(EXTRACTED MATERIAL Opens)
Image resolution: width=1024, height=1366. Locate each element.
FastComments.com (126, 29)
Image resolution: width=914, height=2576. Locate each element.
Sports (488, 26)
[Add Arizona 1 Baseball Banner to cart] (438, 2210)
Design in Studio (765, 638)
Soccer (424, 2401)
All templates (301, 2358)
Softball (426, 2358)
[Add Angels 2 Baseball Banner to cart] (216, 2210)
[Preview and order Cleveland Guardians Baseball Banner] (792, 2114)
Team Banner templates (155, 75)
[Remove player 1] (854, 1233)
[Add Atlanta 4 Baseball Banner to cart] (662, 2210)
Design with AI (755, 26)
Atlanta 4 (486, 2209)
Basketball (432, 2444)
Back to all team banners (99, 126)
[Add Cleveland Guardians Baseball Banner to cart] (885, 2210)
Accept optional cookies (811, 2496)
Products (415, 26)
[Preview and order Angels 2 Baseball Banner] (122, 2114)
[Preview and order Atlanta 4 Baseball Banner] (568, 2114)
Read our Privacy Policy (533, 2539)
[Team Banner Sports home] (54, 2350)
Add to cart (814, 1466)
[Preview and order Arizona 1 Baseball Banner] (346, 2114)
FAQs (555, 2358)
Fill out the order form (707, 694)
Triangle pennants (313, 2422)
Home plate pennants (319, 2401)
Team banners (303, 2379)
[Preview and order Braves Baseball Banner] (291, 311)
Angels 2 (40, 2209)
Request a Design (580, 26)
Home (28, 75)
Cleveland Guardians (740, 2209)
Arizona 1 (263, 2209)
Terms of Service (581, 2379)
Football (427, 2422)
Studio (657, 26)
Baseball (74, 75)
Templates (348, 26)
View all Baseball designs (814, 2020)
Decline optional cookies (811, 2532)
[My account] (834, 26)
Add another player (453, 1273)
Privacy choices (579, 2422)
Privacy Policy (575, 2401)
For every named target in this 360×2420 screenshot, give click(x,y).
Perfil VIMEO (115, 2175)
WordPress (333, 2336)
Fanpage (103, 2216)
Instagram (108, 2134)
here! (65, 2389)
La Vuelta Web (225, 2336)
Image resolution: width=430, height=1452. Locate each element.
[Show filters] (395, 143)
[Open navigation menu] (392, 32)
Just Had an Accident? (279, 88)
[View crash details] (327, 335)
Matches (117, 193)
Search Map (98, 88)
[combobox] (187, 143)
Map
(EXTRACTED MATERIAL Closes)
* PROMPT
Say how many lines in the records hold "Preview", with the number as the whole reply.

* REPLY
5